9punkt - Die Debattenrundschau

Durch eine Geheimtür ins Freie

Rundblick durch die Feuilletondebatten. Wochentags um 9 Uhr, sonnabends um 10 Uhr.
05.10.2018. Streit um die Stasi-Gedenkstätte Hohenschönhausen. Nach seinem Stellvertreter ist auch Hubertus Knabe entlassen worden. Von Knabe sei "etwas Diabolisches" ausgegangen, so laut Tagesspiegel einer der Vorwürfe. Jan Fleischhauer vermutet in Spiegel online eine Intrige der Linkspartei. Die Welt bringt Walter Laqueurs "mildem Pessimismus" noch eine Hommage dar.  Warum propagieren westliche Organisationen wie die Bill-and-Melinda-Gates-Stiftung so massiv die Beschneidung von Jungen in Afrika, fragt der Humanistische Pressedienst.

Erfasste Daten:
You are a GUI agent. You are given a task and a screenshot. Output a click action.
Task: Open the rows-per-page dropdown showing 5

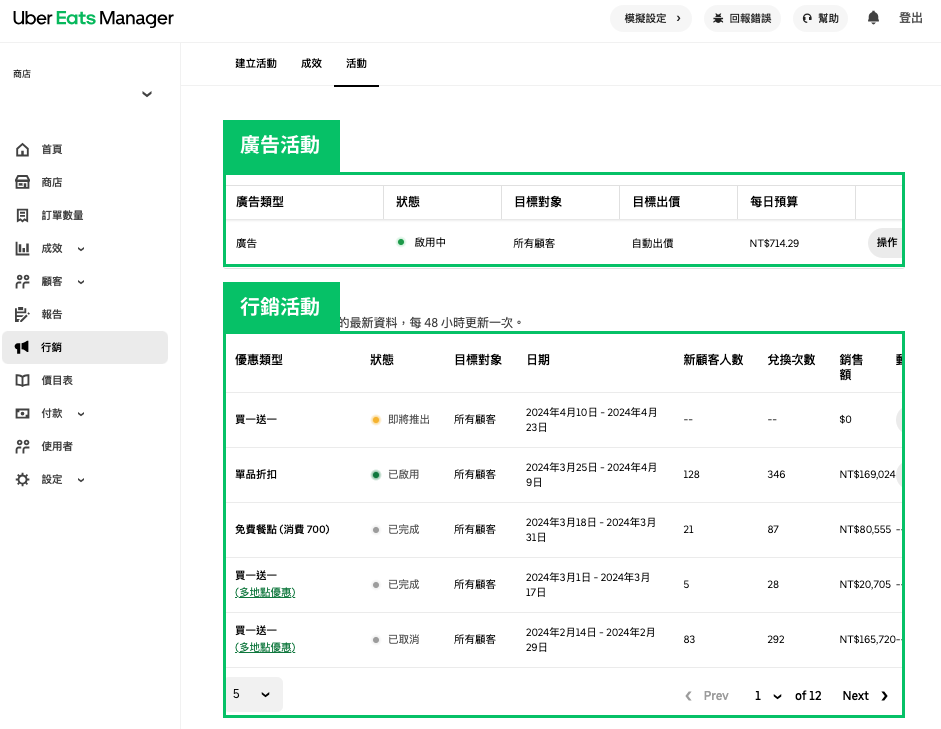[253, 695]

Gestellte Aufgabe:
Beantworte die folgenden Fragen zur Debattenrundschau jeweils in einer eigenen Zeile, nummeriert mit 1., 2. und 3.:
1. Zu welchen Uhrzeiten erscheint die Rundschau wochentags und sonnabends?
2. Was vermutet Jan Fleischhauer in Spiegel online?
3. Wessen „mildem Pessimismus“ bringt die Welt eine Hommage dar?
Das Material hat mit der Debattenrundschau nichts zu tun.

Schriftliche Antwort:
1. Wochentags um 9 Uhr, sonnabends um 10 Uhr.
2. Eine Intrige der Linkspartei.
3. Walter Laqueurs.